Home Secretary Theresa May told the House of Commons that the British government had obtained "assurances from the Jordanian government, not just in relation to the treatment of Qatada himself, but about the quality of the legal processes that would be followed throughout his trial.""We will, therefore, seek... to appeal today's decision," she said.She also told The Independent, "I still want him out of the country…We will carry on working with the Jordanian government." May also said she thought the court's decision was a "damaging judgement" for a "warring individual."British Deputy Prime Minister NIck Clegg told the Telegraph, "We're determined to deport him.We strongly disagree with the court ruling, we’re going to challenge it, we’re going to take it to appeal. We’re absolutely determined to see this man get on a plane and go back to Jordan.""He doesn’t belong here, he shouldn’t be in this country, he’s a dangerous person," Clegg continued. "He wanted to inflict harm on our country and this coalition government is going to do everything we can to challenge this every step of the way to make sure he is deported to Jordan.”
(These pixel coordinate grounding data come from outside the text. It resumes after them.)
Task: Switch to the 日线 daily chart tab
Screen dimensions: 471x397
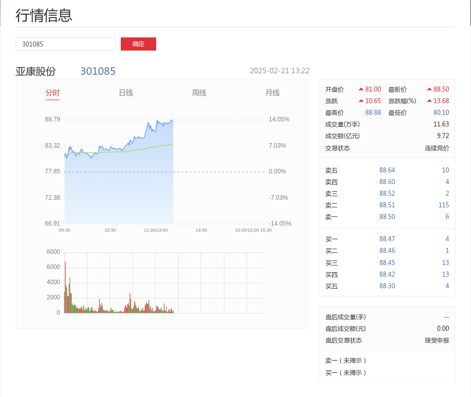Action: (126, 93)
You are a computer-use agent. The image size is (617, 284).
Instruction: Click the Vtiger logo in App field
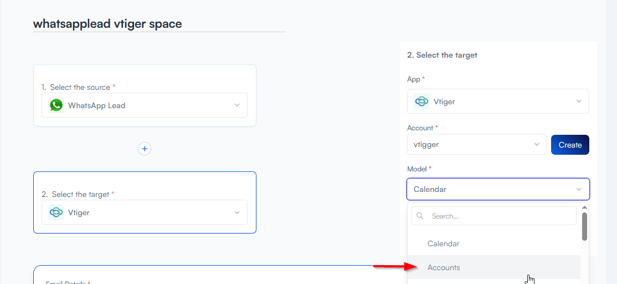point(422,102)
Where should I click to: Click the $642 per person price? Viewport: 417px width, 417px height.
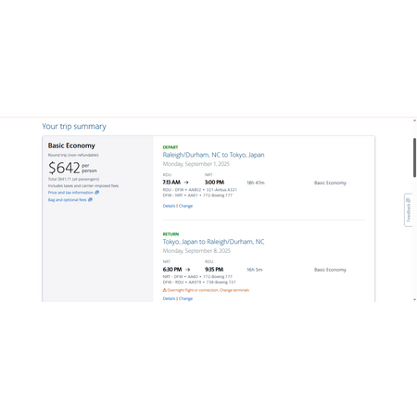coord(72,168)
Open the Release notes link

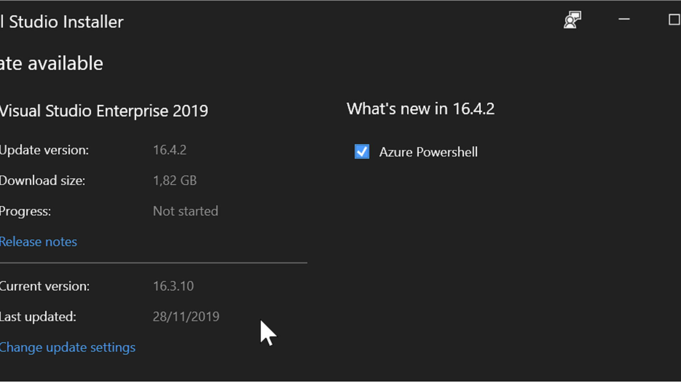click(38, 242)
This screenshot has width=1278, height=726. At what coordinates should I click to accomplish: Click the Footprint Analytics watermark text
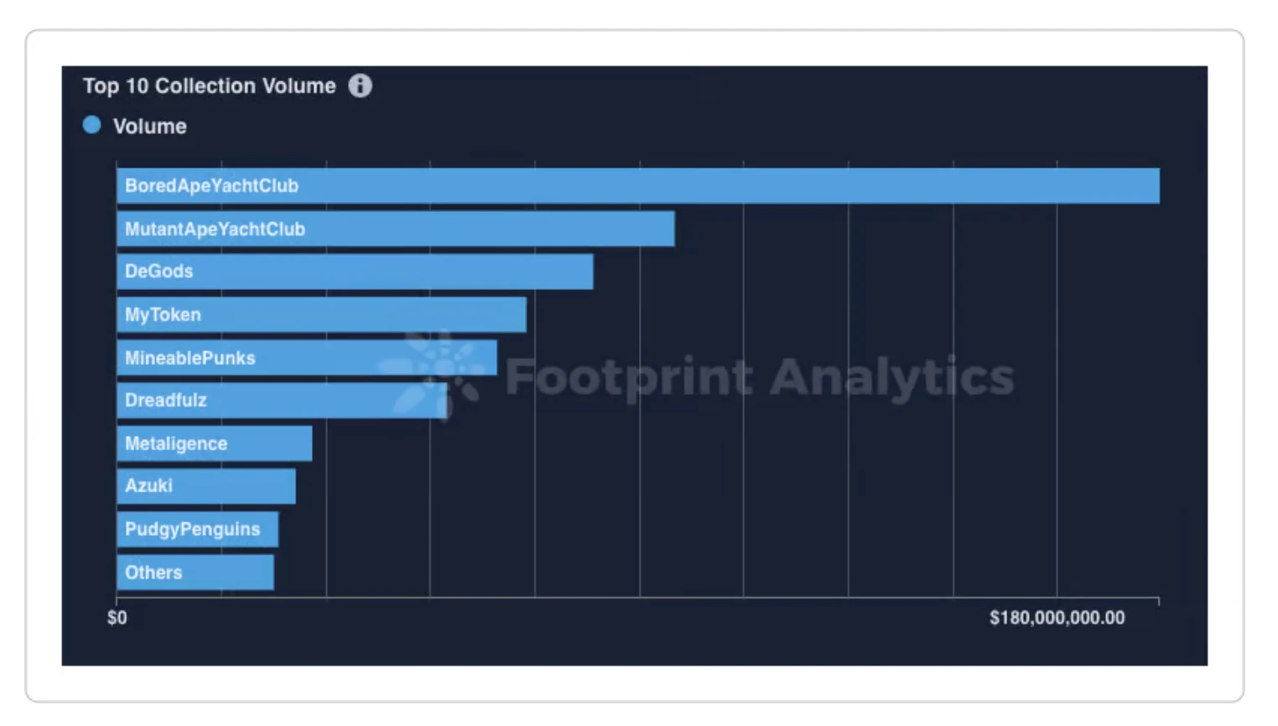click(x=760, y=376)
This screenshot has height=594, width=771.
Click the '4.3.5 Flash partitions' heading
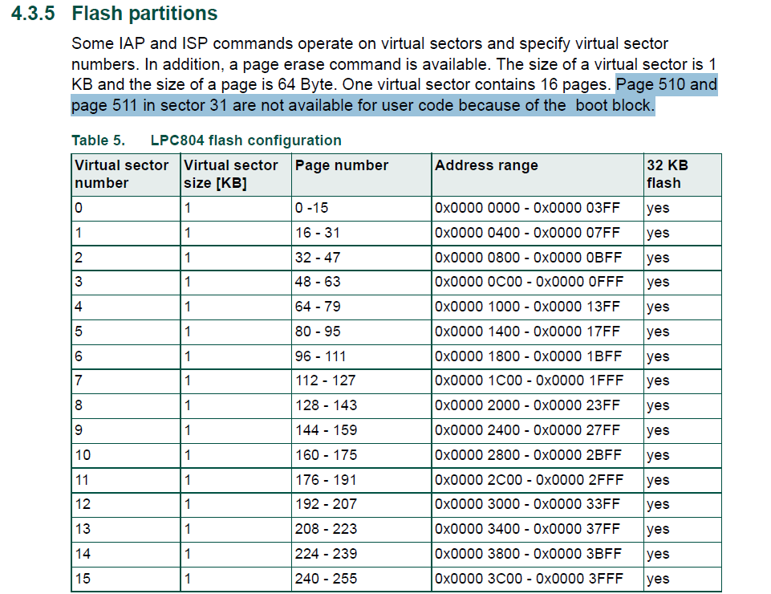pyautogui.click(x=114, y=14)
Cameron himself expressed his outrage over the affair.
"I am completely fed up with the fact this man is still at large in our country, he has no right to be there, we believe he's a threat to our country,” he told BBC.
“We have moved heaven and earth to try and comply with every single dot and comma of every single convention to get him out of this country. It's extremely frustrating and I share the British people's frustration at the situation we find ourselves in.”
Meanwhile, surveillance costs on Qatada could top 5 million pounds (almost $8 million) per year, the Telegraph estimated.